Le bracelet anti-rapprochement bientôt en service dans notre région

Dans la juridiction de Besançon, un premier bracelet anti-rapprochement sera imposé à un individu à sa sortie de prison le 3 décembre. Les services pénitentiaires sont en effet inquiets quant à son incapacité à faire le deuil de sa relation et inquiets de la colère qu’il a encore vis-à-vis de son ex-compagne.

Cette mesure ne peut pas être mise en place sans l’accord de la victime car avec ce système, l’auteur comme la victime sont géolocalisés en permanence.
La personne placée sous bracelet anti-rapprochement se voit apposer un bracelet à la cheville et remettre une unité mobile (sorte de téléphone) qu’elle devra avoir sur elle à tout moment.
De la même manière, une unité mobile est remise à la victime permettant ainsi d’assurer sa sécurité.

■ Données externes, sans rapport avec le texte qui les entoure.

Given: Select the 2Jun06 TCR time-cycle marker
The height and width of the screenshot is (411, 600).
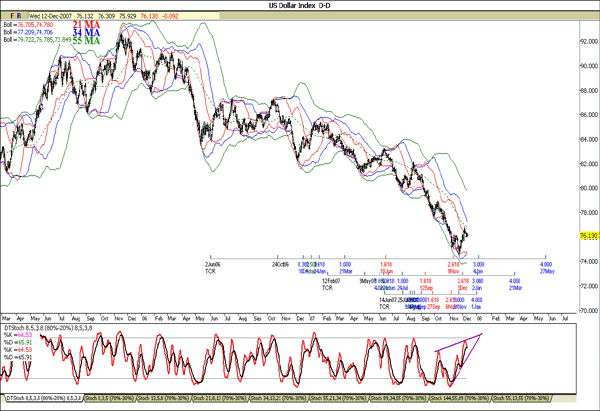Looking at the screenshot, I should click(x=212, y=266).
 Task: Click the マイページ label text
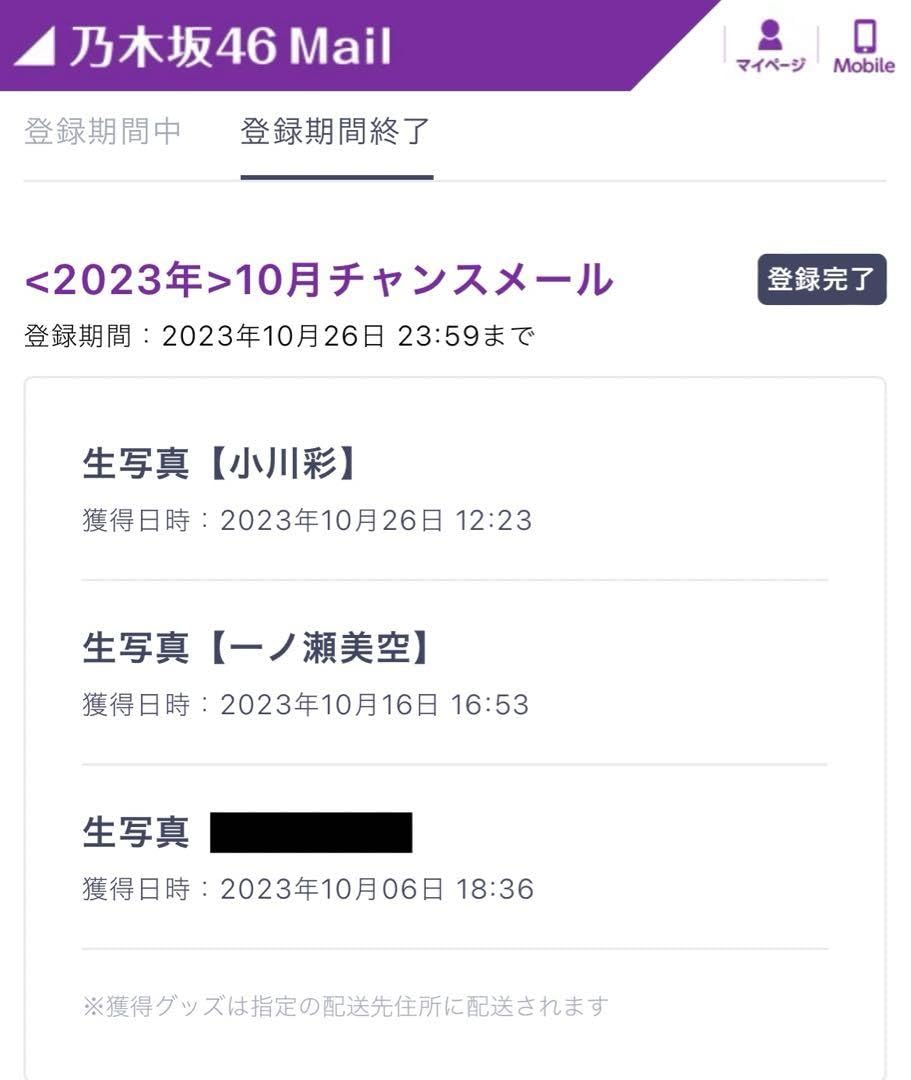(769, 67)
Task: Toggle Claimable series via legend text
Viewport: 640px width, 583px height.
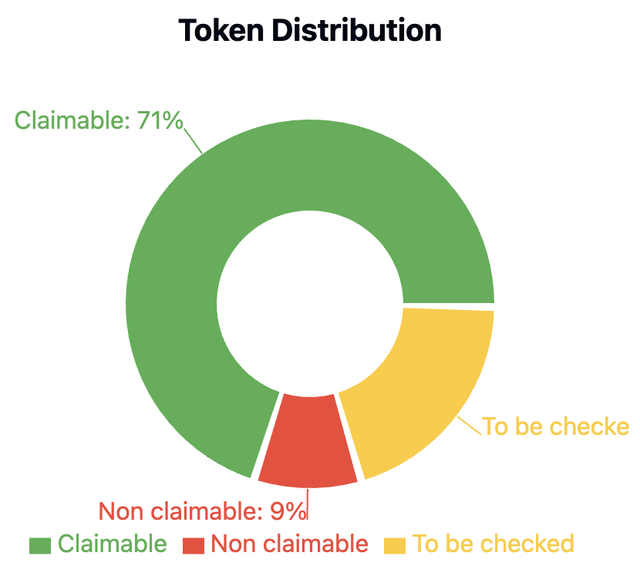Action: pos(112,544)
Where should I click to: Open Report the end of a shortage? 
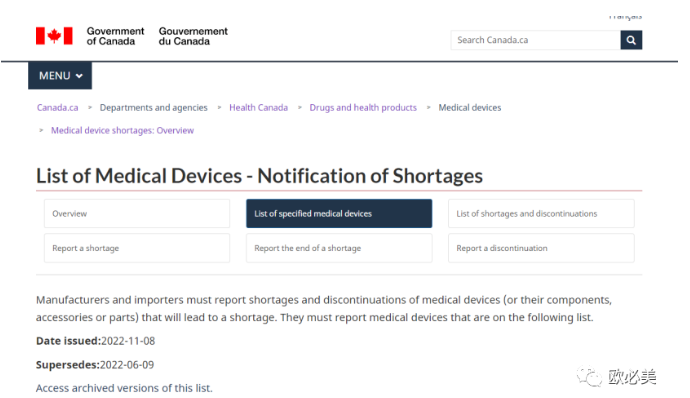pos(339,248)
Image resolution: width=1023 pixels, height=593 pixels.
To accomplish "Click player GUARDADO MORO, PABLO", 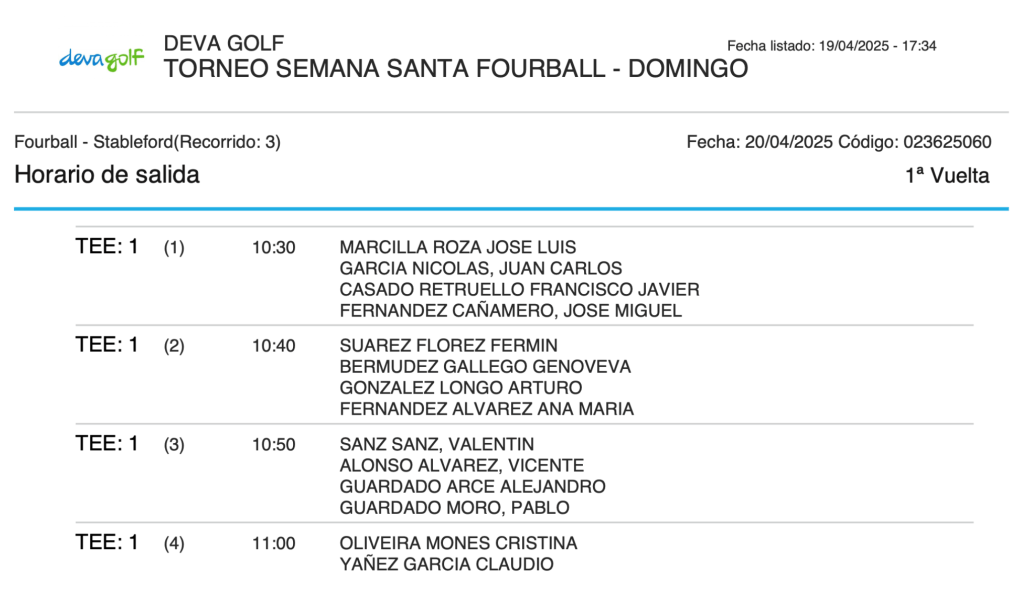I will pos(455,508).
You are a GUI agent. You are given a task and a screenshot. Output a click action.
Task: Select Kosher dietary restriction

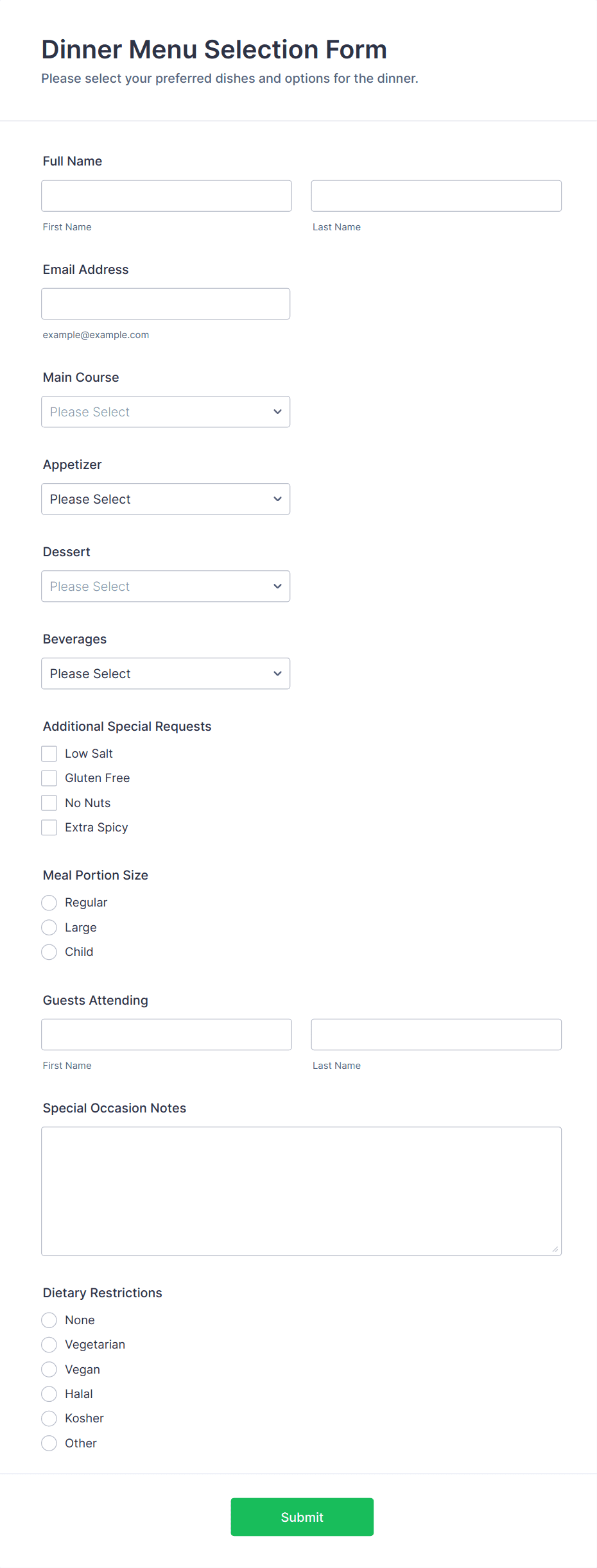coord(49,1419)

Le juge impose au porteur de bracelet une zone d’alerte comprise entre 1km et 10km. Ce périmètre d’alerte est doublé d’une zone de pré-alerte. Lorsque l’individu pénètre dans la zone de pré-alerte, de façon volontaire ou involontaire, il est contacté par un téléopérateur via son unité mobile.
Si le porteur du bracelet répond à l’appel et suit les instructions du téléopérateur, l’alerte est levée et la victime n’est pas prévenue. Par contre, dans le cas où le porteur de bracelet ne répond pas à l’appel ou refuse de s’exécuter, le téléopérateur avise la victime ainsi que les forces de l’ordre afin de diligenter une patrouille. 

Le Téléphone Grave Danger (TGD) est un autre dispositif qui a pour vocation d’alerter un service d’assistance mais il n’est pas bidirectionnel comme l’est le bracelet électronique. Le TGD n’inclut pas la surveillance de l’auteur.

À l’heure actuelle, trois bracelets anti-rapprochement ont été distribués à chaque juridiction, et chaque fois qu’un bracelet sera imposé à un individu un nouveau bracelet sera commandé.

La mesure du port du bracelet ne peut pas être imposée pour une durée supérieure à deux ans. Il s’agit en effet d’un dispositif imposé aux individus à leur sortie de prison, en complément de la mise en place d’un suivi.

Le protocole de mise en oeuvre de ce dispositif dans notre région a été signé ce mercredi 25 novembre au Tribunal Judiciaire de Besançon.